Now 30 years after the first case of AIDS was described we have yet to develop reliable methods-either behavioral or biological-to prevent the spread of HIV. The spectacular and life-saving success of antiretroviral therapy has been more than offset by the challenge of treating millions of people world wide for their entire lives, and the sobering observation that for every person we treat several more become newly infected.1
Given this sad reality, no prevention stone should go unturned. And it seems more than reasonable to believe that antiretroviral drugs can be used for prevention.2 Indeed, these drugs have demonstrated the ability to nearly eliminate vertical (mother to baby) transmission of HIV,3 implementation challenges notwithstanding.

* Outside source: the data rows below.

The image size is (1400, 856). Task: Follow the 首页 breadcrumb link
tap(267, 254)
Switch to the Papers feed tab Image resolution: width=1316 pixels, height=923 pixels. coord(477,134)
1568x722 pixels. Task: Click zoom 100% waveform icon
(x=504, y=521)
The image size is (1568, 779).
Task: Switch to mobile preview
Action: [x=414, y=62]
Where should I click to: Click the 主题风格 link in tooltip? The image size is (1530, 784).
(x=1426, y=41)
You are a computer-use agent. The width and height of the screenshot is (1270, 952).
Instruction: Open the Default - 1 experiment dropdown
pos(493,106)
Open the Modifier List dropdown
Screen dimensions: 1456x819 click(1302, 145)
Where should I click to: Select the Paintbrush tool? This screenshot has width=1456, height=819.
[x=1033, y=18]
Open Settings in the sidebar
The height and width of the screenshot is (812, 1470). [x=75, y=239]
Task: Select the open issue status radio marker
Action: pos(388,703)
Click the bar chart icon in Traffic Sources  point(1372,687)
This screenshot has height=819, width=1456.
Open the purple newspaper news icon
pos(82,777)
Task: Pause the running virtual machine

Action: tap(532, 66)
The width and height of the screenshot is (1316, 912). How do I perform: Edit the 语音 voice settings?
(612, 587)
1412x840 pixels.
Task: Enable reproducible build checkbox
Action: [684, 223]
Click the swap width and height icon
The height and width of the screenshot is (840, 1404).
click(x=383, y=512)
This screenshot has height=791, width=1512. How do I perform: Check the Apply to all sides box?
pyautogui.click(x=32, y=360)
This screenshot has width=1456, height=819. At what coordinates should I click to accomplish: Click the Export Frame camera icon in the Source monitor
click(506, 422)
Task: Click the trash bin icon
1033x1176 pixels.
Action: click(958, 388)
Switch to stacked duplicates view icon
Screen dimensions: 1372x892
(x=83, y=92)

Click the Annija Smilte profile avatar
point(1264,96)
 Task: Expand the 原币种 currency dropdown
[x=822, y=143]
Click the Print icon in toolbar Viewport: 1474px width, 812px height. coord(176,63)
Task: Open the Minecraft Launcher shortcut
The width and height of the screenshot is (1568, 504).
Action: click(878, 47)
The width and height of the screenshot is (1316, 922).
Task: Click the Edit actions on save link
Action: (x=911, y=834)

Antiretroviral agents could be used to prevent the sexual transmission of HIV as preexposure prophylaxis, postexposure prophylaxis or to reduce transmission from infected patients.2 The latter approach has great promise: because personal health can benefit from antiretroviral therapy (ART) why not exploit the public health benefit as well? Indeed, many drugs concentrate in the genital secretions leading to profound and prolonged (albeit incomplete) suppression of HIV in the genital tract.2
The widespread availability of ever safer ART has led to clinical observations that support treatment as prevention. Several studies of discordant couples demonstrate dramatically reduced risk to the HIV-negative sexual partner when the infected person takes ART.4-7 And some (but not all) population based studies suggest the potential for falling prevalence of HIV in communities where ART is broadly used.8-12 Under idealized conditions, where most HIV-infected people are tested and treated and suppressed for life, it is possible to formulate a mathematical model where we literally “treat our way out of the epidemic.13” But 3 big concerns have clouded the picture: (1) transmission of resistant viral strains14; (2) the contribution of patients with acute and early HIV (subjects who are not likely to be detected routinely but contribute substantially to the spread of HIV15; and (3) the practicality of the idea.16
In this issue of J Acquir Immune Defic Syndr, a Chinese team of investigators have offered us an eye-opening “real world view.17” The Chinese HIV epidemic includes a large subgroup of paid plasma donors (now called former plasma donors in deference to the elimination of the practice) who were inadvertently infected with HIV through flawed procedures.18 In the current report, Wang et al17 retrospectively evaluated 1927 discordant couples for 2 years, 2006-2008. The index case received HIV care (including ART) free of charge. The results related to HIV transmission in these couples are important, surprising and cautionary.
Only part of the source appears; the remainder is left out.